Particular attention is paid to the following areas:
An important goal is for the site to be fully accessible via the keyboard. Many users with disabilities are unable to use a mouse or other pointing device.
As well as being able to navigate around the clickable elements of a document a user must also have some way of determining their current location. For this reason an element with focus will always be distinguishable from its unfocused state.
Where web pages have a large amount of content a visitor will often find they have to TAB through a large number of irrelevant links to get to the one they want. To combat this we provide mechanisms for skipping large groups of links and navigation elements.
In situations where the visual content is not available to the reader text alternatives ensure that no information or functionality is lost. We attempt to provide concise and relevant alt text for all non-text content in the administrative and user spaces and also provide the ability for content providers to specify their own text alternatives for uploaded content such as images, video and audio.
To assist web users with vision and/or mobility impairment, as well as those with cognitive and learning disabilities, we use semantic markup and explicitly associated labels to improve the navigability and functionality of all forms on this website for all users. As well a indicating required fields clearly to we validate the information users input and if errors are found provide alert dialogues describing the nature of the error in text.
For multimedia content we aim to ensure that the video or audio player is accessible to keyboard users. We also provide the facility for educators to include transcripts and captions or subtitles for uploaded video or audio.
People with low vision often have difficulty reading text that does not contrast with its background. This can be exacerbated if the person has a colour vision deficiency that lowers the contrast even further. For text and images of text we adhere to the WCAG Level AA requirements concerning colour contrast. Large text (18pt or 14pt bold) must have a minimum contrast ratio of 3:1, Standard text, must have a minimum contrast ratio of 4.5:1.
Since some users skim through a document by navigating its headings, it is important to use them appropriately to convey document structure.
Throughout the site HTML heading tags are used to convey document structure. H1 tags are used for main titles, H2 tags for subtitles etc.
A screen reader is a software application that attempts to identify and interpret what is being displayed on the screen (or, more accurately, sent to standard output, whether a video monitor is present or not). This interpretation is then re-presented to the user with text-to-speech, sound icons, or a Braille output device. Screen readers are a form of assistive technology (AT) potentially useful to people who are blind, visually impaired, illiterate or learning disabled.

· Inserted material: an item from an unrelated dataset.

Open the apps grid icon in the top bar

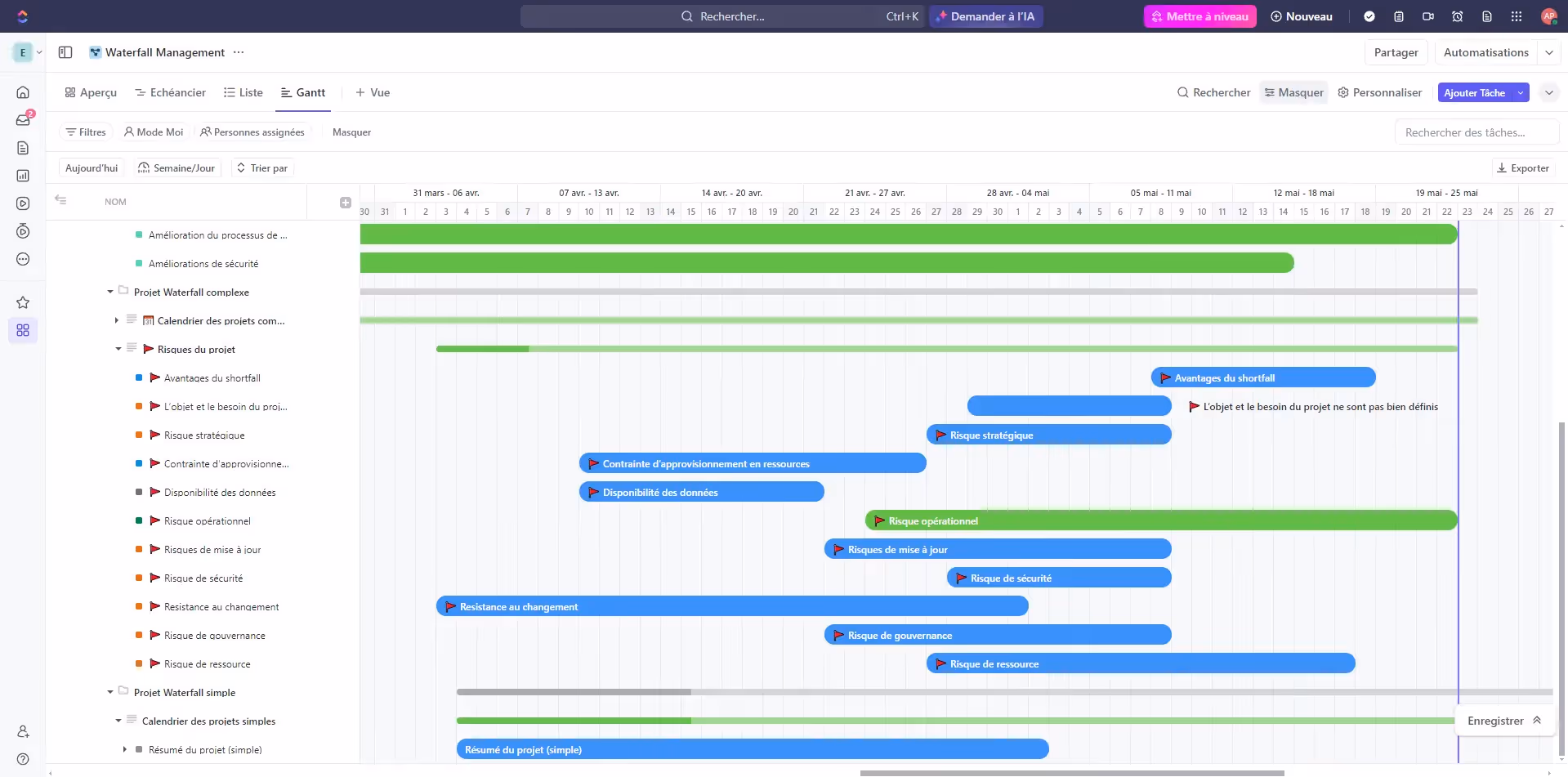click(1517, 16)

This website has been designed to work with the screen readers such JAWS.
All HTML and CSS is validated for standards compliance against the relevant DTD using the W3C Markup and CSS Validation Services.
In order to assist users in navigating the site links are clearly identifiable and distinguishable from surrounding text using presentation that doesn’t rely on colour or by using context. In addition we will provide clear and meaningful link titles which make sense when read out of context.
 WCAG guidelines are recommended by the World Wide Web Consortium (W3C), widely regarded as the leading authority on accessible web content. Following the guidelines will make content accessible to a wider range of people with disabilities, and will often make content more usable to learners in general. The guidelines are available online at http://www.w3.org/TR/WCAG/.
 The Inclusive Learning Guidance document provides further information.